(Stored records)

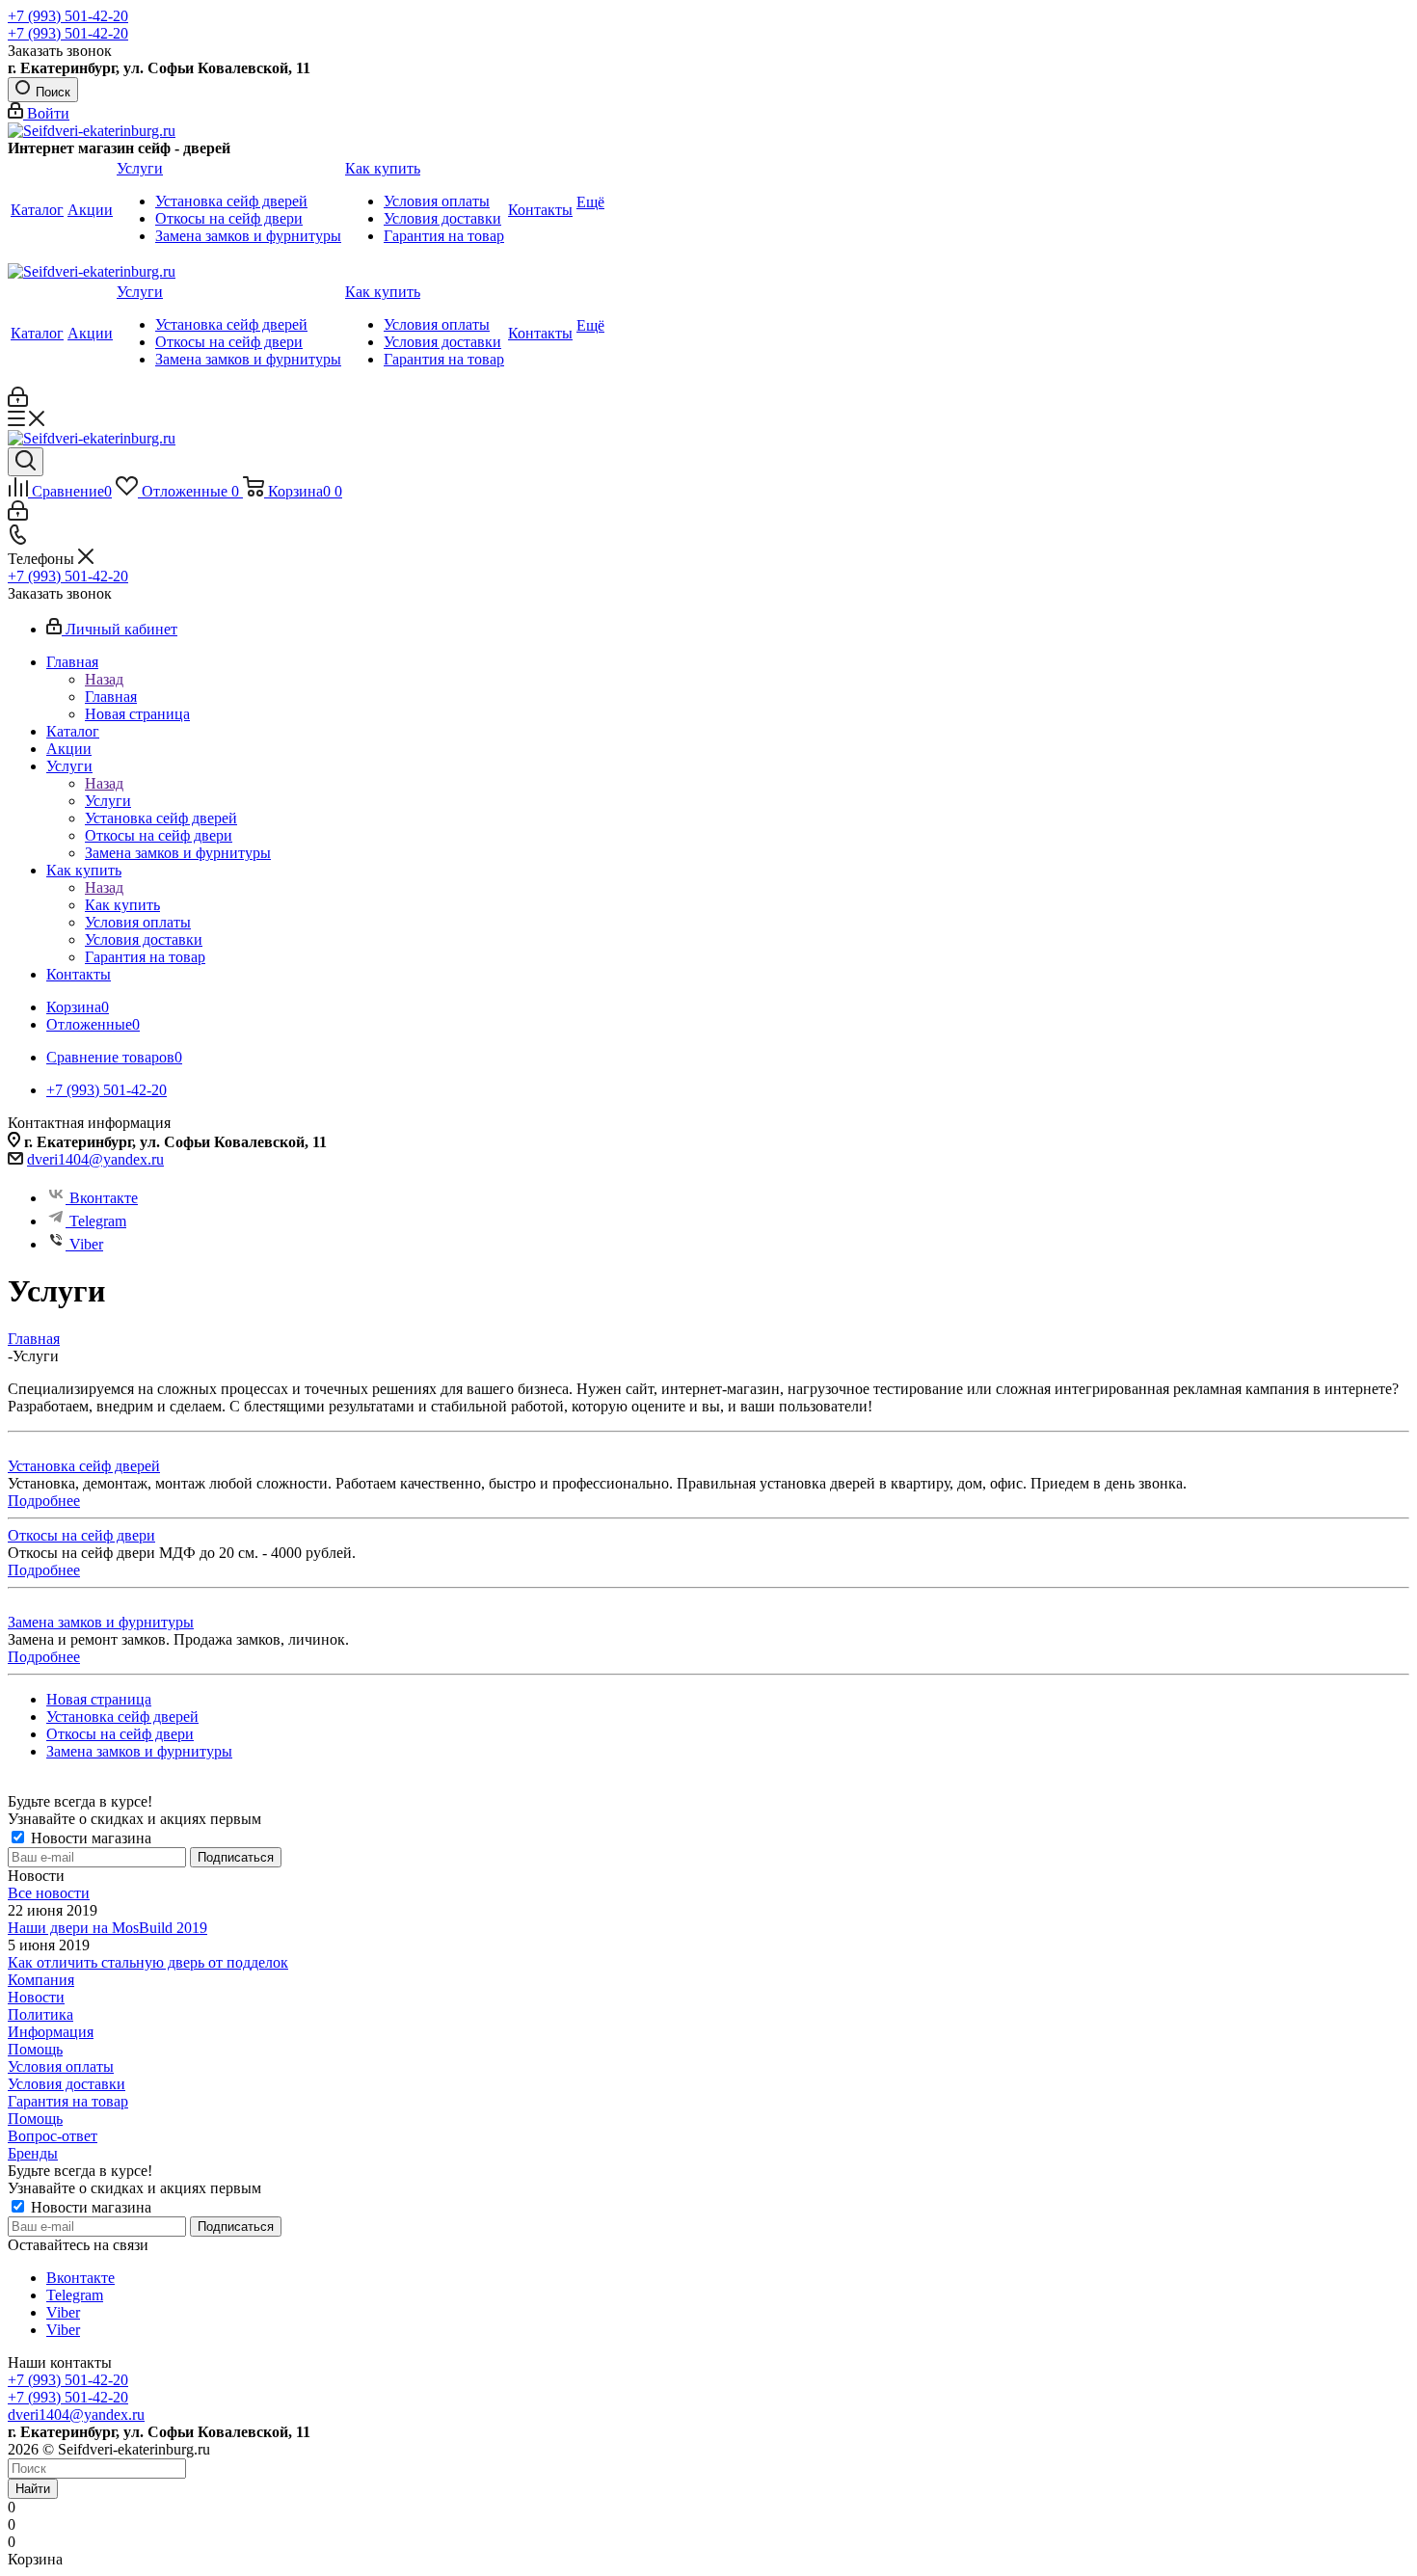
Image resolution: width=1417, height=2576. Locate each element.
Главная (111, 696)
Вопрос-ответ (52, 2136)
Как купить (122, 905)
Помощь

### What to do
Could you transcribe all of the data exactly, keeping every picture out of the copy?

### Task solution
Image resolution: width=1417, height=2576. Locate each element.
Главная (111, 696)
Вопрос-ответ (52, 2136)
Как купить (122, 905)
Помощь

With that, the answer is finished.